▸ WHAT THE EXERCISE ASKS
When the word "text" shows up in a line of the records below, copy that line.

▸ SUPPLIED ENTRIES
========================================================================

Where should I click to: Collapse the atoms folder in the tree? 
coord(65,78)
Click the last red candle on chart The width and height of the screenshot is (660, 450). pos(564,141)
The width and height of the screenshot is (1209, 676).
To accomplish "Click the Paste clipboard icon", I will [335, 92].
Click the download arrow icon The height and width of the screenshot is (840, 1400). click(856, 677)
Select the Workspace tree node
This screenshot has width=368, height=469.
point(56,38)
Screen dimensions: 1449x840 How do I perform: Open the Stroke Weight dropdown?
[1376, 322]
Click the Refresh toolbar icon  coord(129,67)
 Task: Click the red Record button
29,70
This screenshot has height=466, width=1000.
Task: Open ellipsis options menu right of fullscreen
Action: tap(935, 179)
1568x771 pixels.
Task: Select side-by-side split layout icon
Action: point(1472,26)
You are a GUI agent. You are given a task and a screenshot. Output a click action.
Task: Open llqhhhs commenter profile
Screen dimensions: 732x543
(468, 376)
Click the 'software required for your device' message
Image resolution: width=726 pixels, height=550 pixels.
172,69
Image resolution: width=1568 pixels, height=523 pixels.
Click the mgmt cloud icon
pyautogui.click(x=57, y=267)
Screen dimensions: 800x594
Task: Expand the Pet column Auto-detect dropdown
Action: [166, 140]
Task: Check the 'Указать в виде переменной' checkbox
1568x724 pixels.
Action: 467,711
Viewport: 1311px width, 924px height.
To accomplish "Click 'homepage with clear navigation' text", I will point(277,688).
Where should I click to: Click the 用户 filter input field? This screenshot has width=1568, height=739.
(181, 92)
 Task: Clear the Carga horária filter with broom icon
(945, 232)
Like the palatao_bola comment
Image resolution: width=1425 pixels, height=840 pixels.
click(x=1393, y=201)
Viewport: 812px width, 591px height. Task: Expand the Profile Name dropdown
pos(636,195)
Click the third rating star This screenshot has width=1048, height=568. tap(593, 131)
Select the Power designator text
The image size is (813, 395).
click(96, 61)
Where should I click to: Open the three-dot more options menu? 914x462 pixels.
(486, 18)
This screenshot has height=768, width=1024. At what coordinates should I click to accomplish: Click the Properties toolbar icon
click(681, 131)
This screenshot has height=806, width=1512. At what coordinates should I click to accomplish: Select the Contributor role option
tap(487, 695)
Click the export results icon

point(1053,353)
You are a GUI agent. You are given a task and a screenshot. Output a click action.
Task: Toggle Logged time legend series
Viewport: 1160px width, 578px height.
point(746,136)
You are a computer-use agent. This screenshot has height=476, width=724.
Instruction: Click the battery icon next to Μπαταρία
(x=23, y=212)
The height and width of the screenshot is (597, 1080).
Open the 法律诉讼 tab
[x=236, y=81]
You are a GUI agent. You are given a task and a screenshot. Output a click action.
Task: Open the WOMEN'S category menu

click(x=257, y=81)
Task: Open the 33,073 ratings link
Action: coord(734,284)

========================================================================

▸ TASK ANSWER
To accomplish "Click 'homepage with clear navigation' text", I will point(277,688).
Select the Power designator text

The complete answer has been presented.